▶ **Activity**: Begin at the top of the following data. Copy each line exactly until you have copied the line containing "Task: Click the 修改名称 button".

Records contained in a dataset
★ ★ ★ ★ ★ ★ ★

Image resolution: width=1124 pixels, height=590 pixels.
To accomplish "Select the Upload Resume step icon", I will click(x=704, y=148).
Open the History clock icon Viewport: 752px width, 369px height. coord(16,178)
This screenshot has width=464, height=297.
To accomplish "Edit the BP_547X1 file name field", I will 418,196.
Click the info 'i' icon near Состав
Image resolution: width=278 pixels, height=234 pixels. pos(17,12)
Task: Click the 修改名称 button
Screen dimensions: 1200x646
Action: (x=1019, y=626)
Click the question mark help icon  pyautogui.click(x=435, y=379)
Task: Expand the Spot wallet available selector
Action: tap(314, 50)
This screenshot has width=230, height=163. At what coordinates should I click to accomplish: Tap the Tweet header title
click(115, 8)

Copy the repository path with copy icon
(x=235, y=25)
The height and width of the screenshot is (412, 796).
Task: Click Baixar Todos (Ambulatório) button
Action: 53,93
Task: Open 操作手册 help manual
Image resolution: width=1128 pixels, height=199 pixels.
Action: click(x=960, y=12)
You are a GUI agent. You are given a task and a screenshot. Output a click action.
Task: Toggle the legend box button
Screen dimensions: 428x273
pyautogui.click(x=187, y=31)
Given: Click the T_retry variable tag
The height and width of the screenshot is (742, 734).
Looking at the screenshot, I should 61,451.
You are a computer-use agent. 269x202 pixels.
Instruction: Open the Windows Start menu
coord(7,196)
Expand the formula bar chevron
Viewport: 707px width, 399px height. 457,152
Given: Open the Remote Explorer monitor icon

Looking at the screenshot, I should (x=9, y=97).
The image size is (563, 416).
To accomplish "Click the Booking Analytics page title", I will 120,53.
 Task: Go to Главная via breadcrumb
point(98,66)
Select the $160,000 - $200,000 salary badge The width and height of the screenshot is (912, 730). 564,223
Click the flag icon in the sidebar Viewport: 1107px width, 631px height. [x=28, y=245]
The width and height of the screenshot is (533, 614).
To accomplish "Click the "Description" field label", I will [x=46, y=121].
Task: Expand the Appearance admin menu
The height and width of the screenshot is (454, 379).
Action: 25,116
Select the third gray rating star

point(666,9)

★ ★ ★ ★ ★ ★ ★

▶ **Answer to this problem**:
Image resolution: width=1124 pixels, height=590 pixels.
To accomplish "Select the Upload Resume step icon", I will click(x=704, y=148).
Open the History clock icon Viewport: 752px width, 369px height. coord(16,178)
This screenshot has width=464, height=297.
To accomplish "Edit the BP_547X1 file name field", I will 418,196.
Click the info 'i' icon near Состав
Image resolution: width=278 pixels, height=234 pixels. pos(17,12)
Task: Click the 修改名称 button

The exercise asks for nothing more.